Translate SID to display OWNER/GROUP real name.

[anriKogan]

Hi Guys, Thank you for developing this is the useful library. That is really missing in it is to translate the SID to real username or group. Do you have some plans to implement this feature?

[divad]

The SMB protocol itself does not have a built in feature to do this - the intention is that the client is part of the same domain and can use its own facilities to map SIDs to names. I might be wrong about this, but I've never found any reference in the SMB protocol to allow looking up such mappings. It would be nice though.

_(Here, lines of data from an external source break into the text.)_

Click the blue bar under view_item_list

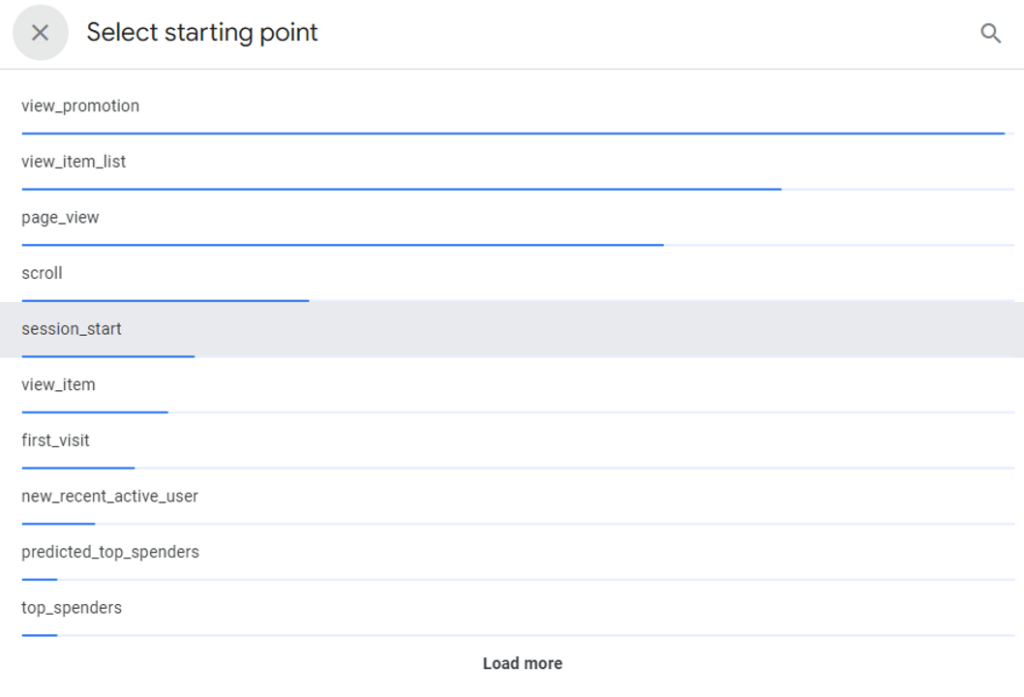click(400, 188)
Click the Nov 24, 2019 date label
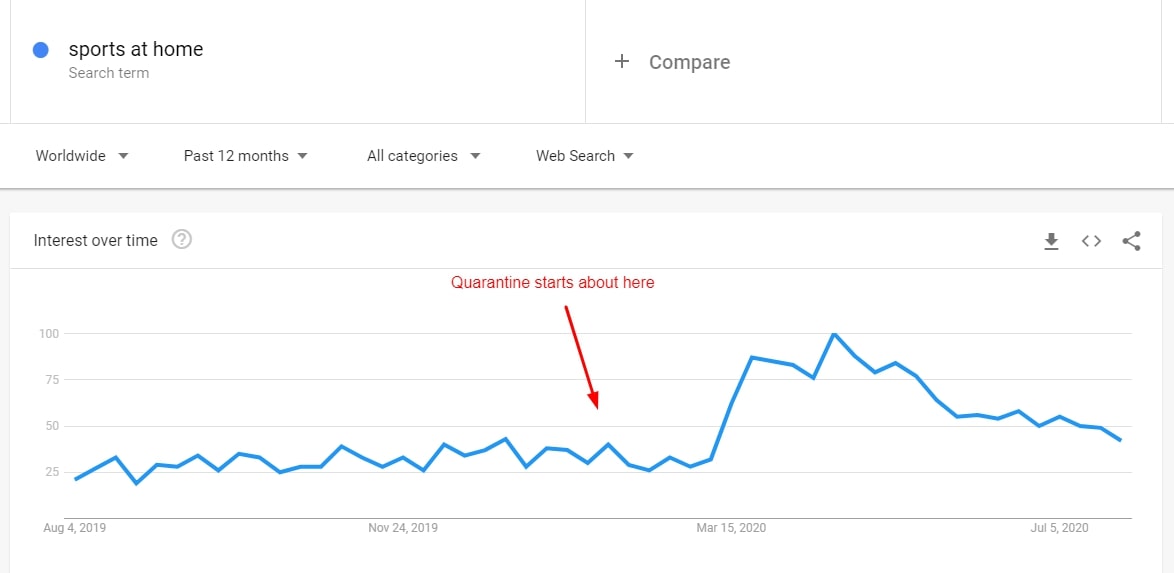Viewport: 1174px width, 573px height. 403,528
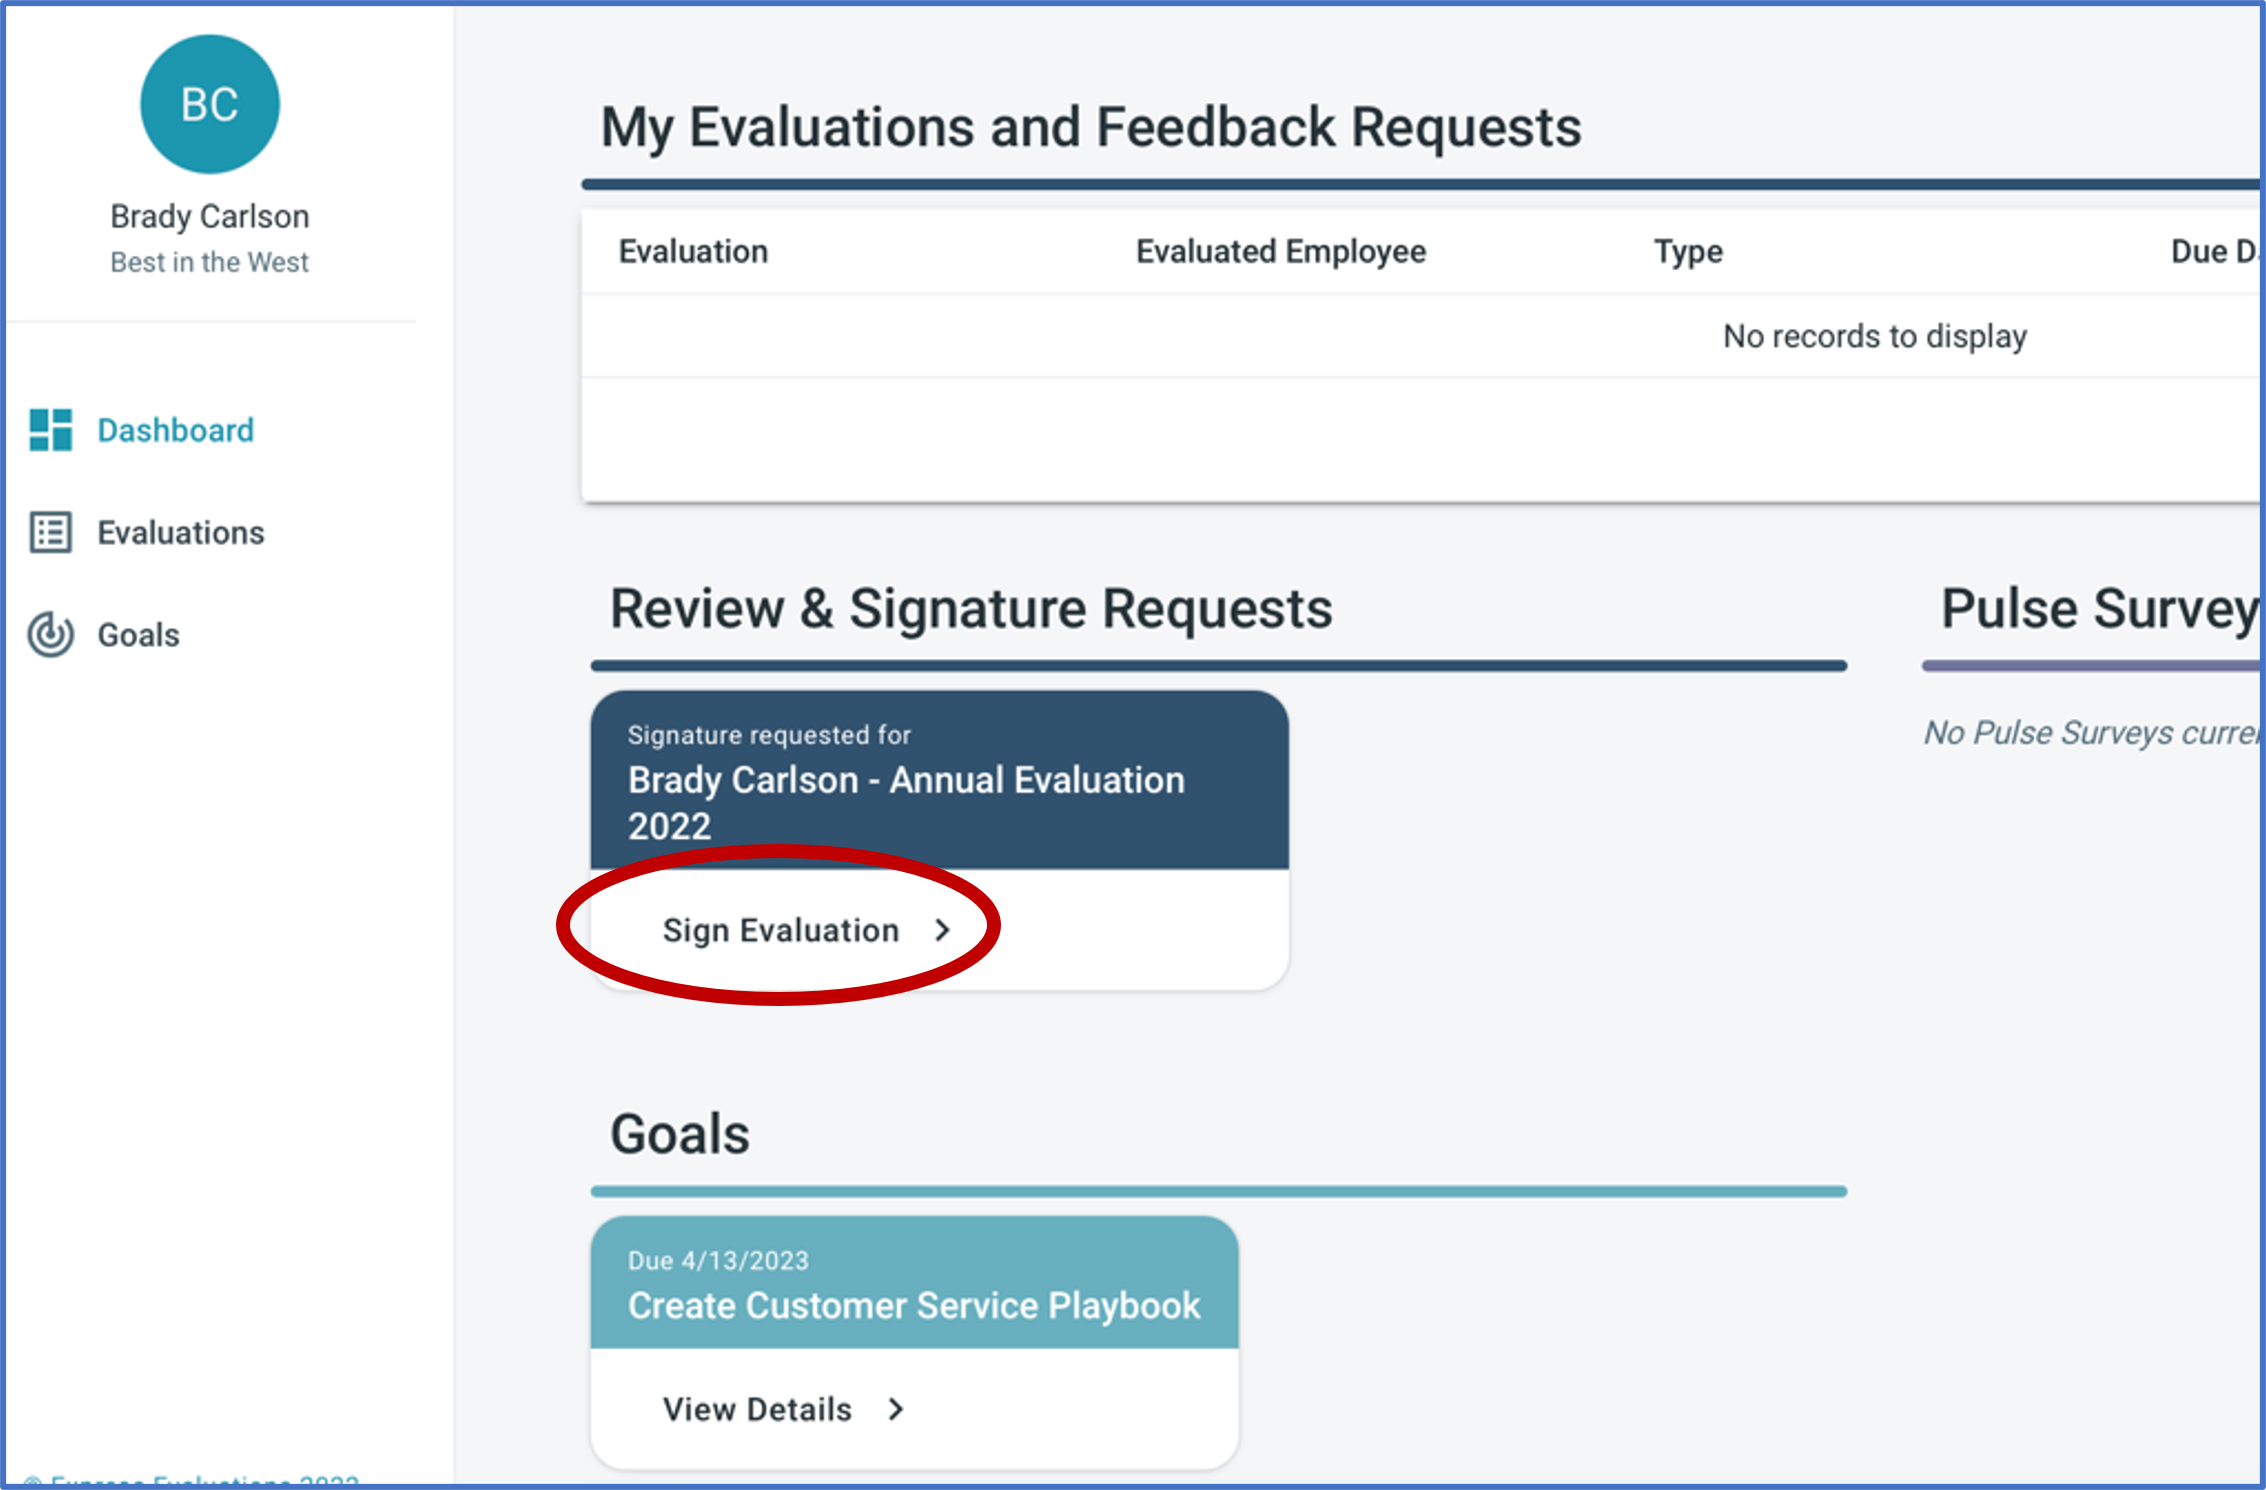Image resolution: width=2266 pixels, height=1490 pixels.
Task: Sort by the Evaluation column header
Action: click(x=693, y=251)
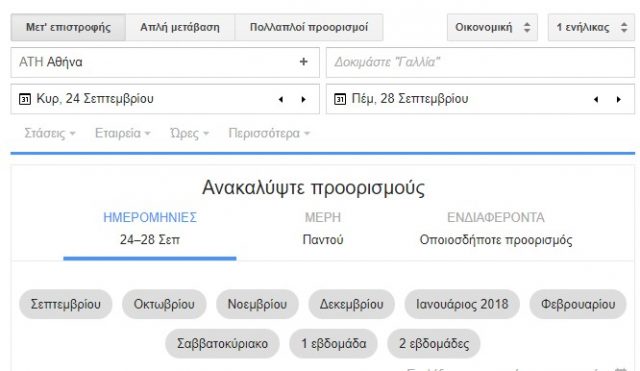Go to previous return day arrow
Image resolution: width=640 pixels, height=371 pixels.
point(596,100)
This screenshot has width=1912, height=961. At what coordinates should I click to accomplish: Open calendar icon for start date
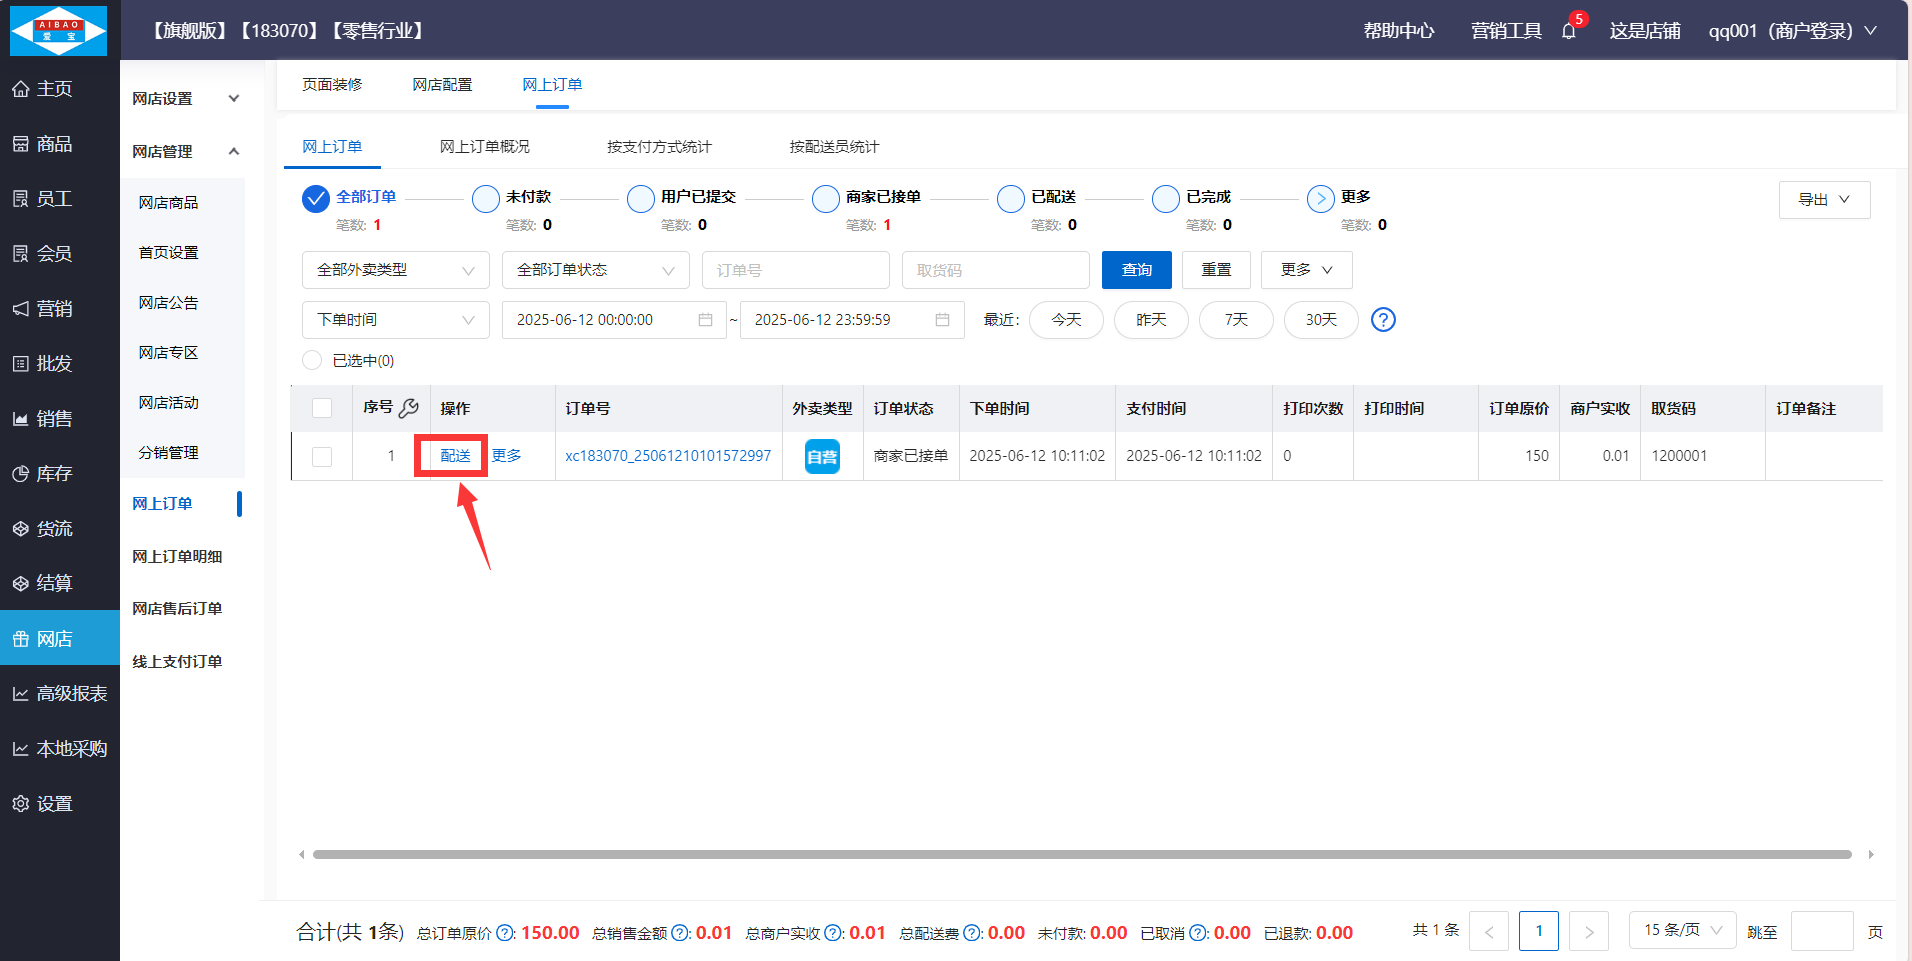click(705, 320)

What I do is shell out to 'wbinfo' on Linux (or any unix) which comes shipped with Samba, and that has a SID to name mapping function. The issue is that in most cases the client must have privileged access to the domain in order to map the SID to name, so the client has to join the domain basically. Doing all of that from Python would be insanely complicated and would require probably 10x more code just to join the domain.

[anriKogan]

Thanks divad for your answer. Actually for getting the OWNER/GROUP i have a workaround, but its ugly solution i found. I have using the Samba utility - smbcalc and the client is not of part of domain too. Simply, i have not understood how it's working :( $ smbcacls //server/share \file.txt -U Guest% -m SMB2 WARNING: The "syslog" option is deprecated REVISION:1 CONTROL:SR|DI|DP OWNER:BUILTIN\Administrators GROUP:WIN-E8UP1FQIR9G\None ACL:WIN-E8UP1FQIR9G\Administrator:ALLOWED/I/FULL ACL:BUILTIN\Administrators:ALLOWED/I/FULL ACL:NT AUTHORITY\SYSTEM:ALLOWED/I/FULL ACL:Everyone:ALLOWED/I/FULL ACL:BUILTIN\Users:ALLOWED/I/FULL

Thanks.

[miketeo]

@divad : Yes, SMB protocol itself does not define a function to perform the conversion.

@anriKogan : To workaround the deficiencies of the SMB protocol, a group of "geniuses" devise a way to invoke remote procedure calls (RPC) over SMB. The Samba smbcals utility uses this to request for the security information from the remote security service on the server. pysmb's listShares function also perform a similar RPC to get the list of shared folders from the server.

If you know C language, you can look at the list of RPC functions that Samba has implemented to perform the "extra" functions that are outside SMB protocol specs. For pysmb, RPC implementations are not easy to accomplish and require a significant amount of efforts/time to read through the specs and analyzing the packet captures. Unfortunately, owing to my current work commitments, I do not have the time to add these functions to pysmb.

[dtheodor]

Any pointers to where someone would start looking to implement this?

[dtheodor]

These functions I assume

https://github.com/samba-team/samba/blob/76868818e8b98a0cd4881d319e0735de5091b8b1/source3/rpcclient/cmd_lsarpc.c#L2374-L2376

[miketeo]

@dtheodor : Yes. These look like the functions for implementing the SID conversion feature.

[dtheodor]

What I am doing is just querying the LDAP server responsible for these SIDs and getting back all the information I need. I think this will always be better than what's possible through SMB RPC. However this does add complexity (a whole new system to talk to) and it doesn't help if there's no LDAP or equivalent when the accounts are just local windows accounts.

[dtheodor]

You shouldn't close this, its a valid feature request to be added to this library.

[anriKogan]

I agree with you, So, actually I am doing the same things you are described above.